STATED GOAL A ▸ Say whether each statement agrees with the NBA excerpt, answering yes or no and quoting the deciding words: (i) Stern canceled all November games on the 120th day of the lockout; (ii) the blocked trade would have sent Chris Paul to the Knicks; (iii) the lockout lasted three months.

SOURCE DOCUMENT ▸
━━━━━━━━

David Stern, Adam Silver

FILE - In this file photo taken Oct. 4, 2011, NBA Commissioner David Stern listens during a news conference following NBA labor talks meeting between basketball players and owners in New York. Stern canceled all November games on Friday, Oct. 28, the 120th day of the lockout. (AP Photo/Bebeto Matthews, file)

AP

Why David Stern pulled the plug Thursday on a reasonable (not ideal, but reasonable) three-team trade that would have sent Chris Paul to the Lakers is really simple:

The NBA owners want their power over star players back.

What LeBron James did scared most owners because he had the power — teams had to come to him and kiss his ring (figuratively) to get a shot at bringing him in. What Carmelo Anthony did scared the owners because he had the power and was able to dictate when and where he was traded.

So we had a five-month lockout where we listened to the owners and players fight over “system issues.” Make no mistake, the owners wanted — and got — their money out of the lockout. But even when they got enough money to cover all their reported losses (financial figures nobody really believed) the lockout still wouldn’t end because of the system. Because of “competitive balance.”

━━━━━━━━

ENTRIES PROVIDED ▸
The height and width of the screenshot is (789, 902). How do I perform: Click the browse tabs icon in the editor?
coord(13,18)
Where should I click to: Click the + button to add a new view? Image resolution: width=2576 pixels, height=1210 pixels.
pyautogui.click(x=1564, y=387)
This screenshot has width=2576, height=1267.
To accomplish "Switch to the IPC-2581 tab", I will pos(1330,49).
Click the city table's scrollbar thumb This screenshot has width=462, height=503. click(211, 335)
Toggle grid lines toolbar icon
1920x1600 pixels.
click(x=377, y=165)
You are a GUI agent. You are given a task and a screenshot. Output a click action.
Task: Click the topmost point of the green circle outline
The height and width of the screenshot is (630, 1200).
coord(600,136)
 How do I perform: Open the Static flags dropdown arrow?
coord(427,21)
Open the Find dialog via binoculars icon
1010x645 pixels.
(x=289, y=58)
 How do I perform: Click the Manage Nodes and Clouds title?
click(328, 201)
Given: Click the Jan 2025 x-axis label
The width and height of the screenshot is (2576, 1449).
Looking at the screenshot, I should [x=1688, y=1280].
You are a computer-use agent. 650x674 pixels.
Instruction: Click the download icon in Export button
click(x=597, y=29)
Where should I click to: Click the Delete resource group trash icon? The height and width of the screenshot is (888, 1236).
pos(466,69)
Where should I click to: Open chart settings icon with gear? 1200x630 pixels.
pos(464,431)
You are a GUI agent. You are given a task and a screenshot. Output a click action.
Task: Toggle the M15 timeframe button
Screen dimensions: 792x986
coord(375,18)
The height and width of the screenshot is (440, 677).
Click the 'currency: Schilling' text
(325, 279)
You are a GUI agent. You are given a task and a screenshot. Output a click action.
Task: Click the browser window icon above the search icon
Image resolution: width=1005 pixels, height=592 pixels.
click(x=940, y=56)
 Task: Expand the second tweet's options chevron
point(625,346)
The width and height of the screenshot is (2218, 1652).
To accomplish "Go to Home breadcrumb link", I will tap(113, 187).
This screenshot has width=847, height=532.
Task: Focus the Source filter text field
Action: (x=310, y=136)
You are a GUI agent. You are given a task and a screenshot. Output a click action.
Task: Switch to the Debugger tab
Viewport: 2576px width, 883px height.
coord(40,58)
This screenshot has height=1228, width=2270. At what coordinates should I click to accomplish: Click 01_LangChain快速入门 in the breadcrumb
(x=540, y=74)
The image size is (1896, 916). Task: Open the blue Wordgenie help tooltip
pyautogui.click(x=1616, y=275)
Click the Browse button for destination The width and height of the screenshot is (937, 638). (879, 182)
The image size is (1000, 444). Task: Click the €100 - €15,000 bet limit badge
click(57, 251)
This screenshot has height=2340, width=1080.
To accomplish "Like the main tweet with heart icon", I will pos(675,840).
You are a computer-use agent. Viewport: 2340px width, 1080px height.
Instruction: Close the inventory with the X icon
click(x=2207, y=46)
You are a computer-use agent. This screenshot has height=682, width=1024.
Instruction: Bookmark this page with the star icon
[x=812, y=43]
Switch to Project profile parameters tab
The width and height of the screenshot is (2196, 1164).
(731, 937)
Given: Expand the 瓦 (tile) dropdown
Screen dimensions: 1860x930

━━━━━━━━

STATED GOAL B ▸ Extract the records word for word, from their first line through the line holding "coord(375,18)", with both ends included.

FINAL ANSWER A ▸
(i) Yes: "Stern canceled all November games on Friday, Oct. 28, the 120th day of the lockout."
(ii) No: "a reasonable (not ideal, but reasonable) three-team trade that would have sent Chris Paul to the Lakers"
(iii) No: "So we had a five-month lockout"

FINAL ANSWER B ▸
The height and width of the screenshot is (789, 902). How do I perform: Click the browse tabs icon in the editor?
coord(13,18)
Where should I click to: Click the + button to add a new view? Image resolution: width=2576 pixels, height=1210 pixels.
pyautogui.click(x=1564, y=387)
This screenshot has width=2576, height=1267.
To accomplish "Switch to the IPC-2581 tab", I will pos(1330,49).
Click the city table's scrollbar thumb This screenshot has width=462, height=503. click(211, 335)
Toggle grid lines toolbar icon
1920x1600 pixels.
click(x=377, y=165)
You are a GUI agent. You are given a task and a screenshot. Output a click action.
Task: Click the topmost point of the green circle outline
The height and width of the screenshot is (630, 1200).
coord(600,136)
 How do I perform: Open the Static flags dropdown arrow?
coord(427,21)
Open the Find dialog via binoculars icon
1010x645 pixels.
(x=289, y=58)
 How do I perform: Click the Manage Nodes and Clouds title?
click(328, 201)
Given: Click the Jan 2025 x-axis label
The width and height of the screenshot is (2576, 1449).
Looking at the screenshot, I should [x=1688, y=1280].
You are a computer-use agent. 650x674 pixels.
Instruction: Click the download icon in Export button
click(x=597, y=29)
Where should I click to: Click the Delete resource group trash icon? The height and width of the screenshot is (888, 1236).
pos(466,69)
Where should I click to: Open chart settings icon with gear? 1200x630 pixels.
pos(464,431)
You are a GUI agent. You are given a task and a screenshot. Output a click action.
Task: Toggle the M15 timeframe button
Screen dimensions: 792x986
coord(375,18)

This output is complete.